--- begin Records supplied ---

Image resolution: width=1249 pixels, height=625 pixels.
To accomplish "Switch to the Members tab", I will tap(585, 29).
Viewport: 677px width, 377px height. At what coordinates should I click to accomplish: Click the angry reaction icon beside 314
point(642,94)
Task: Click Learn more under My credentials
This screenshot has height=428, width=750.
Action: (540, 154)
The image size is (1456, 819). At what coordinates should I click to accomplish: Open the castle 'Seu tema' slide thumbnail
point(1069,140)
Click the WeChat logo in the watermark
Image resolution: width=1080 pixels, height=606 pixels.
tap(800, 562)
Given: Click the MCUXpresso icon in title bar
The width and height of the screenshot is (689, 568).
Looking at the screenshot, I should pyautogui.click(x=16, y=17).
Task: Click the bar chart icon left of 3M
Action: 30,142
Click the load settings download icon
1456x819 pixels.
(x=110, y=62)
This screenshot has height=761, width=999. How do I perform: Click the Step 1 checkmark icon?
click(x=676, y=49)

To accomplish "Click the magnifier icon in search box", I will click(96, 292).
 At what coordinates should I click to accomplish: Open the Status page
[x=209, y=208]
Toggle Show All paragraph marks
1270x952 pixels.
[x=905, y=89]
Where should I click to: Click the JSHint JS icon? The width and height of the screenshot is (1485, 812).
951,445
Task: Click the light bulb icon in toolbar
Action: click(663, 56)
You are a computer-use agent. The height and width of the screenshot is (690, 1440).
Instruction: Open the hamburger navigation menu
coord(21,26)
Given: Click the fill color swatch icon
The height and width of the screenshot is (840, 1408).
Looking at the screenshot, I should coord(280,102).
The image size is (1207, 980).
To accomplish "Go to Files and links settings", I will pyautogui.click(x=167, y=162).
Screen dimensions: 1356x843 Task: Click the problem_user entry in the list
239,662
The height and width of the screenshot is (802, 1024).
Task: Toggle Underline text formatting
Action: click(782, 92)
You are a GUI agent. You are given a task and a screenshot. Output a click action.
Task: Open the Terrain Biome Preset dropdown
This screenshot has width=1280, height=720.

--- end Records supplied ---

### Do this
Render the lines from the one containing "Screen dimensions: 1356x843" through the end of the data, inclusive, as a JSON list of strings, with one string per line and blank lines omitted.

### The response
[
  "Screen dimensions: 1356x843 Task: Click the problem_user entry in the list",
  "239,662",
  "The height and width of the screenshot is (802, 1024).",
  "Task: Toggle Underline text formatting",
  "Action: click(782, 92)",
  "You are a GUI agent. You are given a task and a screenshot. Output a click action.",
  "Task: Open the Terrain Biome Preset dropdown",
  "This screenshot has width=1280, height=720."
]